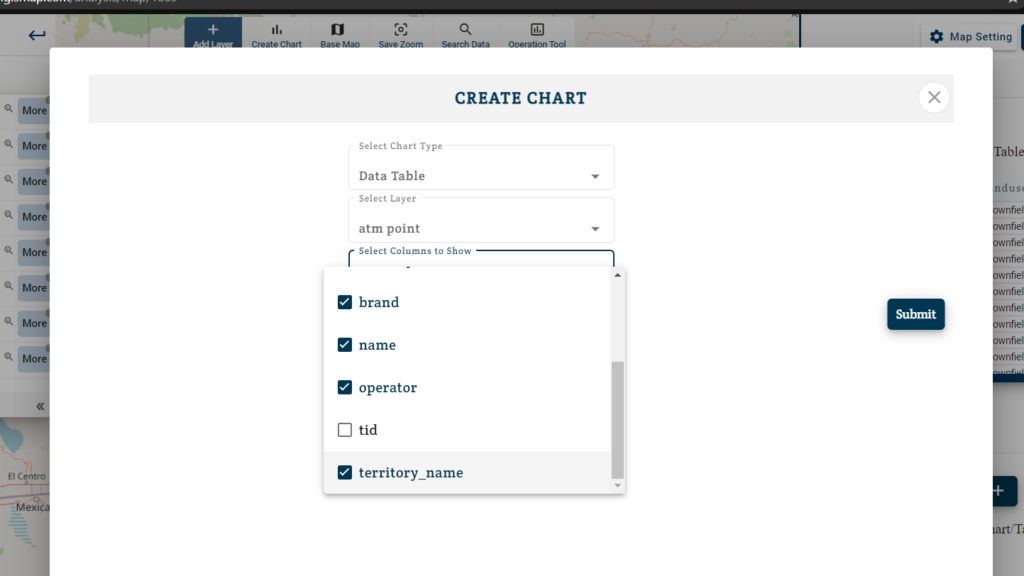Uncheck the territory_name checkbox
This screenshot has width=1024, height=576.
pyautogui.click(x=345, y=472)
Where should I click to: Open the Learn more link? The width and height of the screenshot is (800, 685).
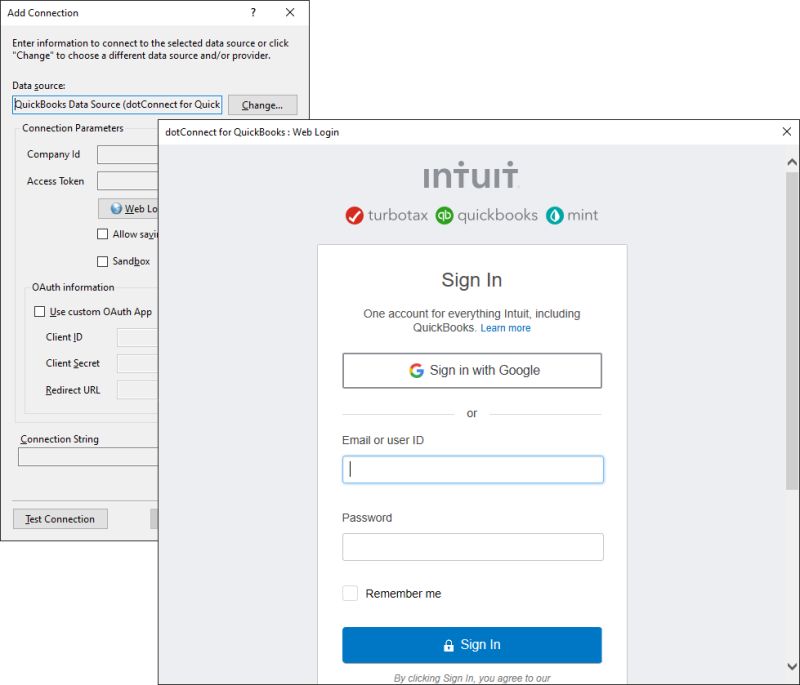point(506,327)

INSTRUCTIONS FOR THE TASK: Your task is to write out, exactly and without pictures, only the lines from the one holding "Where should I" to the last line of the data.

PROBLEM SOLUTION:
Where should I click to: Open the Learn more link? The width and height of the screenshot is (800, 685).
point(506,327)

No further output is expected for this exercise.